What is that word?
The word is powerful. And I mean that sentence in a literal way.
The spoken word, the written word both carry tremendous capacity, influence, meaning, and might.
Think back to the early afternoon of January 6, 2021, when a large crowd of Trump supporters was cajoled into storming the Capitol of the United States. They were ready and willing, but all they needed was…
… the word.
Martin Luther King Jr.’s speech, I Have a Dream, was spoken at another kind of march in Washington on August 28, 1963. Now, some 58 years later, it still holds the power for many to continue on their fight for freedom, for equality, for due regard in life.
In every kitchen in America, words have been spoken, time and again, in many shapes and sizes. Some have been filled with kindness and support, while others have been menacing and destructive. Many of those words have changed lives. We heard.

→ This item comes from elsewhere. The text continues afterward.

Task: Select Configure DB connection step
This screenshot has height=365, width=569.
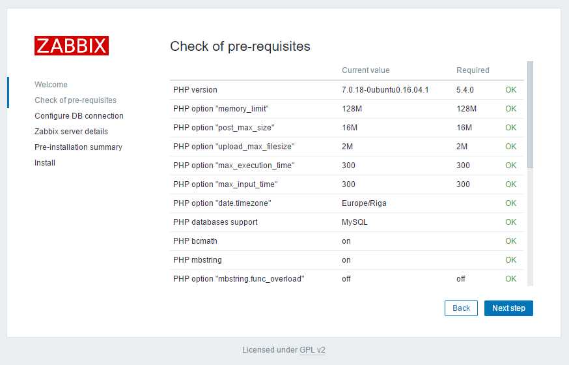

According to a recent study at the University of Arizona, the average American speaks 16,000 words a day. Most of those are pedestrian, I’d say. But think of the potential there, in all of our utterances, our realizations, our observations, our words.
Without an ounce of proof, I suspect that we are born with words of our own. Our task becomes to learn the words of those around us, to figure out how their words match ours. And then, we begin to speak the common language.
One tiny human with words of his own was T.S. Eliot, born on this date, September 26, 1888.
His full name was Thomas Stearns Eliot, and we know him as a poet, essayist, publisher, playwright. He was also a literary critic and editor. Eliot is considered to be one of the greatest of his time.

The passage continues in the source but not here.